[Collected data entries]
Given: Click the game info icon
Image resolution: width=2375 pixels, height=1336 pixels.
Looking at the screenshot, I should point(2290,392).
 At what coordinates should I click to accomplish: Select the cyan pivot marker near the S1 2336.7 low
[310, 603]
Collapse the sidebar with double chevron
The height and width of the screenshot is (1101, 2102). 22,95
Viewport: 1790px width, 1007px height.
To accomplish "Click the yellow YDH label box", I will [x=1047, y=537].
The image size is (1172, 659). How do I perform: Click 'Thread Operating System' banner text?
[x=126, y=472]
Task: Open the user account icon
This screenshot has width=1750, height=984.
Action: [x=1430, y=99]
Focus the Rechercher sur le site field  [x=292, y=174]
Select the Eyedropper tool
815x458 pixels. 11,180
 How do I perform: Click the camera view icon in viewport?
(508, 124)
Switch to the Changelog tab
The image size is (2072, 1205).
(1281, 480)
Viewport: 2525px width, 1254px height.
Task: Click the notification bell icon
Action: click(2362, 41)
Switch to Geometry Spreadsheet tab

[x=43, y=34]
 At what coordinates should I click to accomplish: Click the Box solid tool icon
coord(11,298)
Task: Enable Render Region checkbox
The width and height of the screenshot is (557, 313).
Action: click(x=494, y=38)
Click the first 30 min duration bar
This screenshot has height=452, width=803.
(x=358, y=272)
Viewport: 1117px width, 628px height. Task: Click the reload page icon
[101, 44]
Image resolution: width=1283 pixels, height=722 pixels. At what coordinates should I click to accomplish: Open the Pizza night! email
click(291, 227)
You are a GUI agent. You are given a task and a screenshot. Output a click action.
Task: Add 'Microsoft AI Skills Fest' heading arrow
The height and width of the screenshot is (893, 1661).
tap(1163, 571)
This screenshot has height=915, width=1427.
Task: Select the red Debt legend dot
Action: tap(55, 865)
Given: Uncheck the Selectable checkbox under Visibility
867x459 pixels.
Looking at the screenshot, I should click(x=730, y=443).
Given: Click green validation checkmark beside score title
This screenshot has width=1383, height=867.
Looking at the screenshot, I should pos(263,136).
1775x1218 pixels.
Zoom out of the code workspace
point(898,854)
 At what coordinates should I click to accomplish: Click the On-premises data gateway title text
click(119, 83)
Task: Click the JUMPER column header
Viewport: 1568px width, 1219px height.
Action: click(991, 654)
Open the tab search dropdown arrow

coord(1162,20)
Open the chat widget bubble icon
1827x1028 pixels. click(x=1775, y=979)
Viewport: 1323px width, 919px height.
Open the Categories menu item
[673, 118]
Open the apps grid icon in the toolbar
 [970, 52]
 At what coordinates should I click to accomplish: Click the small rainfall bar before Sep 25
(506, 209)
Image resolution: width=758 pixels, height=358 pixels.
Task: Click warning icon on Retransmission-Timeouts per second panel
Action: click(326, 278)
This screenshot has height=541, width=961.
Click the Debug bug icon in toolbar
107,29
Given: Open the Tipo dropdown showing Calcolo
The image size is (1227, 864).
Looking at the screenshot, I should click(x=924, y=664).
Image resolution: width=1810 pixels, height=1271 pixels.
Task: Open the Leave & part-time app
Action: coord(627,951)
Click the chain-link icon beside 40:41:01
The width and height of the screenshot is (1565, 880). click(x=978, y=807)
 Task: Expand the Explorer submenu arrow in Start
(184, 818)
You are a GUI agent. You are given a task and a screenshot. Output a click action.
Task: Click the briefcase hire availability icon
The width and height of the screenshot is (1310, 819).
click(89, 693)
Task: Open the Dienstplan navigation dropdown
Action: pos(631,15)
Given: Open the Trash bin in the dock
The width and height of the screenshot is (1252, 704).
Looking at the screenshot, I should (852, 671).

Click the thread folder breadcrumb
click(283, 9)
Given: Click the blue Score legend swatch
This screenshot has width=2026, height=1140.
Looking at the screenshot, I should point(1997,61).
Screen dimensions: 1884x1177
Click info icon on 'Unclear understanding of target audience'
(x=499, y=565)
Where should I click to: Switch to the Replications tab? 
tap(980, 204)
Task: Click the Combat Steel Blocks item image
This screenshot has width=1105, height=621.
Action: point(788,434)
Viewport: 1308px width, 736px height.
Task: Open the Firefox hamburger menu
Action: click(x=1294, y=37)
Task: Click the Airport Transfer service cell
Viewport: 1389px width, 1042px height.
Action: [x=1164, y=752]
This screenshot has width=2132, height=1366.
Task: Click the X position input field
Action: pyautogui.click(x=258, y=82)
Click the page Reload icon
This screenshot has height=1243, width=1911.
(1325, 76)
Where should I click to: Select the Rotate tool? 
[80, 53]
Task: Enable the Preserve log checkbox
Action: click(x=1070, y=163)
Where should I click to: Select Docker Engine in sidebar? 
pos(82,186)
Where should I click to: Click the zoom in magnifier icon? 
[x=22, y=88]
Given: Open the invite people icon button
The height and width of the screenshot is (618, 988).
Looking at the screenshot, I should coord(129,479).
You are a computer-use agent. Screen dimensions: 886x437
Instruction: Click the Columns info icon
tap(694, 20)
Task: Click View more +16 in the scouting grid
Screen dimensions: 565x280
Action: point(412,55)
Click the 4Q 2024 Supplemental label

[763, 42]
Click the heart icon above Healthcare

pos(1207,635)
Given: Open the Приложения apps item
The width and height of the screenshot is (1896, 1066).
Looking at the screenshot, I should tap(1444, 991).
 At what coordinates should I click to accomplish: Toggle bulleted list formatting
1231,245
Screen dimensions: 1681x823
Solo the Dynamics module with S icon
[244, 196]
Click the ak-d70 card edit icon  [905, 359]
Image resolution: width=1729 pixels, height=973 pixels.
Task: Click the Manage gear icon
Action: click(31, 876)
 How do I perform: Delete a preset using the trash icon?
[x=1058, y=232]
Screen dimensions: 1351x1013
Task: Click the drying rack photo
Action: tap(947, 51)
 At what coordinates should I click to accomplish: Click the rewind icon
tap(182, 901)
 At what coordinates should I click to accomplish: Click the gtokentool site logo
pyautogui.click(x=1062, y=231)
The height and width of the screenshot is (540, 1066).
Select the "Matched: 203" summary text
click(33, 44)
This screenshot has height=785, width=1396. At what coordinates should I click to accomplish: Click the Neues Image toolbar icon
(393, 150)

WHAT NEEDS TO BE DONE:
Write each record out again exactly.

ANSWER TO THE EXERCISE:
Given: Click the game info icon
Image resolution: width=2375 pixels, height=1336 pixels.
Looking at the screenshot, I should point(2290,392).
 At what coordinates should I click to accomplish: Select the cyan pivot marker near the S1 2336.7 low
[310, 603]
Collapse the sidebar with double chevron
The height and width of the screenshot is (1101, 2102). 22,95
Viewport: 1790px width, 1007px height.
To accomplish "Click the yellow YDH label box", I will [x=1047, y=537].
The image size is (1172, 659). How do I perform: Click 'Thread Operating System' banner text?
[x=126, y=472]
Task: Open the user account icon
This screenshot has width=1750, height=984.
Action: [x=1430, y=99]
Focus the Rechercher sur le site field  [x=292, y=174]
Select the Eyedropper tool
815x458 pixels. 11,180
 How do I perform: Click the camera view icon in viewport?
(508, 124)
Switch to the Changelog tab
The image size is (2072, 1205).
(1281, 480)
Viewport: 2525px width, 1254px height.
Task: Click the notification bell icon
Action: click(2362, 41)
Switch to Geometry Spreadsheet tab

[x=43, y=34]
 At what coordinates should I click to accomplish: Click the Box solid tool icon
coord(11,298)
Task: Enable Render Region checkbox
The width and height of the screenshot is (557, 313).
Action: click(x=494, y=38)
Click the first 30 min duration bar
This screenshot has height=452, width=803.
(x=358, y=272)
Viewport: 1117px width, 628px height. Task: Click the reload page icon
[101, 44]
Image resolution: width=1283 pixels, height=722 pixels. At what coordinates should I click to accomplish: Open the Pizza night! email
click(291, 227)
You are a GUI agent. You are given a task and a screenshot. Output a click action.
Task: Add 'Microsoft AI Skills Fest' heading arrow
The height and width of the screenshot is (893, 1661).
tap(1163, 571)
This screenshot has height=915, width=1427.
Task: Select the red Debt legend dot
Action: tap(55, 865)
Given: Uncheck the Selectable checkbox under Visibility
867x459 pixels.
Looking at the screenshot, I should click(x=730, y=443).
Given: Click green validation checkmark beside score title
This screenshot has width=1383, height=867.
Looking at the screenshot, I should pos(263,136).
1775x1218 pixels.
Zoom out of the code workspace
point(898,854)
 At what coordinates should I click to accomplish: Click the On-premises data gateway title text
click(119, 83)
Task: Click the JUMPER column header
Viewport: 1568px width, 1219px height.
Action: click(991, 654)
Open the tab search dropdown arrow

coord(1162,20)
Open the chat widget bubble icon
1827x1028 pixels. click(x=1775, y=979)
Viewport: 1323px width, 919px height.
Open the Categories menu item
[673, 118]
Open the apps grid icon in the toolbar
 [970, 52]
 At what coordinates should I click to accomplish: Click the small rainfall bar before Sep 25
(506, 209)
Image resolution: width=758 pixels, height=358 pixels.
Task: Click warning icon on Retransmission-Timeouts per second panel
Action: click(326, 278)
This screenshot has height=541, width=961.
Click the Debug bug icon in toolbar
107,29
Given: Open the Tipo dropdown showing Calcolo
The image size is (1227, 864).
Looking at the screenshot, I should click(x=924, y=664).
Image resolution: width=1810 pixels, height=1271 pixels.
Task: Open the Leave & part-time app
Action: coord(627,951)
Click the chain-link icon beside 40:41:01
The width and height of the screenshot is (1565, 880). click(x=978, y=807)
 Task: Expand the Explorer submenu arrow in Start
(184, 818)
You are a GUI agent. You are given a task and a screenshot. Output a click action.
Task: Click the briefcase hire availability icon
The width and height of the screenshot is (1310, 819).
click(89, 693)
Task: Open the Dienstplan navigation dropdown
Action: pos(631,15)
Given: Open the Trash bin in the dock
The width and height of the screenshot is (1252, 704).
Looking at the screenshot, I should (852, 671).

Click the thread folder breadcrumb
click(283, 9)
Given: Click the blue Score legend swatch
This screenshot has width=2026, height=1140.
Looking at the screenshot, I should point(1997,61).
Screen dimensions: 1884x1177
Click info icon on 'Unclear understanding of target audience'
(x=499, y=565)
Where should I click to: Switch to the Replications tab? 
tap(980, 204)
Task: Click the Combat Steel Blocks item image
This screenshot has width=1105, height=621.
Action: point(788,434)
Viewport: 1308px width, 736px height.
Task: Open the Firefox hamburger menu
Action: click(x=1294, y=37)
Task: Click the Airport Transfer service cell
Viewport: 1389px width, 1042px height.
Action: [x=1164, y=752]
This screenshot has width=2132, height=1366.
Task: Click the X position input field
Action: pyautogui.click(x=258, y=82)
Click the page Reload icon
This screenshot has height=1243, width=1911.
(1325, 76)
Where should I click to: Select the Rotate tool? 
[80, 53]
Task: Enable the Preserve log checkbox
Action: click(x=1070, y=163)
Where should I click to: Select Docker Engine in sidebar? 
pos(82,186)
Where should I click to: Click the zoom in magnifier icon? 
[x=22, y=88]
Given: Open the invite people icon button
The height and width of the screenshot is (618, 988).
Looking at the screenshot, I should coord(129,479).
You are a computer-use agent. Screen dimensions: 886x437
Instruction: Click the Columns info icon
tap(694, 20)
Task: Click View more +16 in the scouting grid
Screen dimensions: 565x280
Action: point(412,55)
Click the 4Q 2024 Supplemental label

[763, 42]
Click the heart icon above Healthcare

pos(1207,635)
Given: Open the Приложения apps item
The width and height of the screenshot is (1896, 1066).
Looking at the screenshot, I should tap(1444, 991).
 At what coordinates should I click to accomplish: Toggle bulleted list formatting
1231,245
Screen dimensions: 1681x823
Solo the Dynamics module with S icon
[244, 196]
Click the ak-d70 card edit icon  [905, 359]
Image resolution: width=1729 pixels, height=973 pixels.
Task: Click the Manage gear icon
Action: click(31, 876)
 How do I perform: Delete a preset using the trash icon?
[x=1058, y=232]
Screen dimensions: 1351x1013
Task: Click the drying rack photo
Action: tap(947, 51)
 At what coordinates should I click to accomplish: Click the rewind icon
tap(182, 901)
 At what coordinates should I click to accomplish: Click the gtokentool site logo
pyautogui.click(x=1062, y=231)
The height and width of the screenshot is (540, 1066).
Select the "Matched: 203" summary text
click(33, 44)
This screenshot has height=785, width=1396. At what coordinates should I click to accomplish: Click the Neues Image toolbar icon
(393, 150)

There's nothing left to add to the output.